Indeed, in 1900 the New York Times recorded that New Year's celebrations were exciting but restrained, because people understood that the New Year was not the first of the 20th century, but the last of the 19th. Likewise, Granma, the Cuban Communist Party's newspaper, affirmed that the new millennium begins next year, because the first millennium began with the Year One.

Despite this clear truth of simple arithmetic, CNN televised two days worth of lavish "millennium" celebrations, just because all four digits changed. While this issue may seem trivial at first, it exemplifies two unfortunate trends in the way people of this modern age view truth and fact.

The American founding fathers understood one limitation of democracy to be, in the words of James Madison, "that measures are too often decided, not according to the rules of justice...but by the superior force of an interested and overbearing majority." Madison also would have understood that not only could decisions of the majority be unjust, they could also be factually incorrect. In other words, just because something enjoys majority approbation does not necessarily mean that it is right. At first glance, it might certainly appear that a millennium changes when all of the digits turn over, and in any event, most people found the dramatic change of numbers that this year would bring compelling. Therefore, when it came to deciding that the millennium would change at the year 2000, the majority willed it thus.

Certainly some of the 2000 euphoria was the product of ignorance, but the truth was well-publicized. The reaction of the majority—to continue calling 2000 the millennium despite the facts—reflects a second modern attitude toward the truth—relativism, or the belief that truth is individual rather than universal, and that what is true is what feels right to any particular person or group.

The two reactions to the news that the true millennium begins in 2001 were denial and the assertion that, for those who believed otherwise, "their millennium" could begin next year. That, of course, is preposterous since the calendar is not based on personal opinions, but is, rather, an objective means of organizing time.

This sort of relativism points to nothing other than a breakdown in the traditional conceptions of reason and truth. No longer is truth seen as something universal that can be discerned through rational discourse and supported by objective facts.
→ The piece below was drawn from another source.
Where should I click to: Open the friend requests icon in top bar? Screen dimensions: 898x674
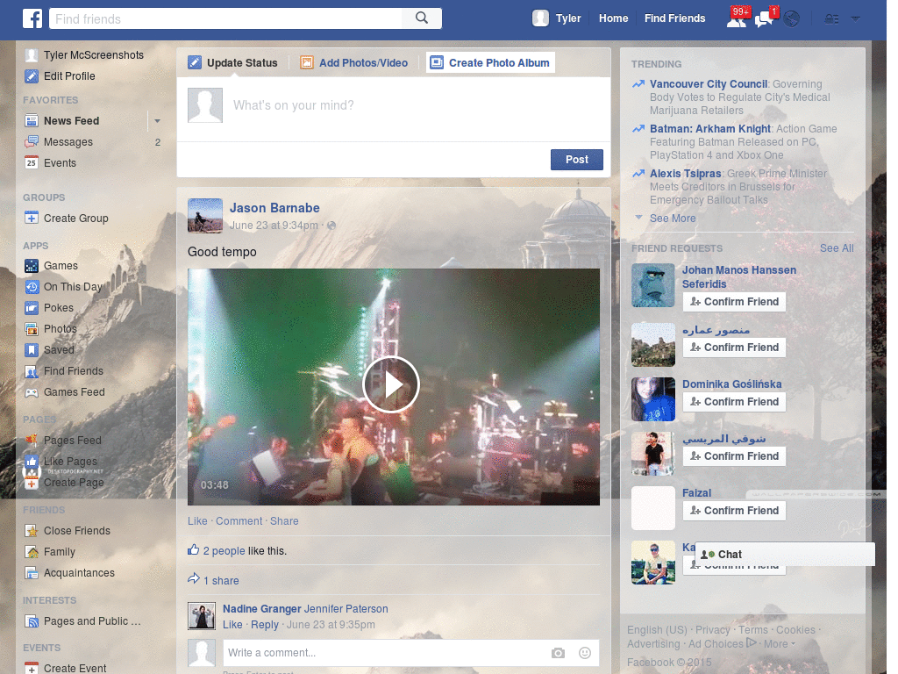pos(737,18)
Most people were presented with coherent arguments for the correct change of the millennium, yet nevertheless continued to deny the necessary conclusion because of personal feelings. Such is the triumph of irrationality.
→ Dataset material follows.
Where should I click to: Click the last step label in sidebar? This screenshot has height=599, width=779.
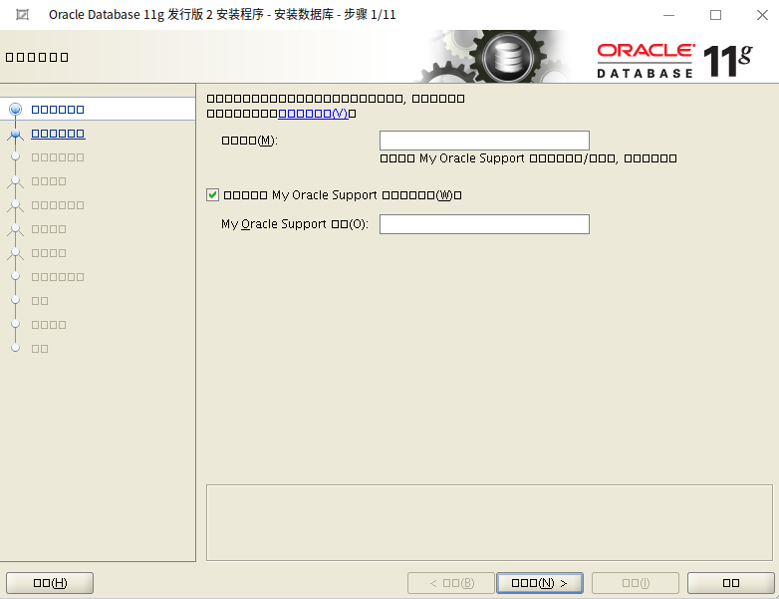(40, 349)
Relativism often finds its way into more significant areas of public concern, such as the abortion debate. A common retort to pro-life arguments is "Don't like abortions? Then don't have one." In a similar fashion, White House Press Secretary Joe Lockhart recently condemned Southern Baptists as purveyors of "ancient religious hatred" because they had the temerity to share their beliefs with others.

Therefore, for the sake of restoring the virtue of reason as one of the defining attributes of man, let us celebrate the new millennium next year.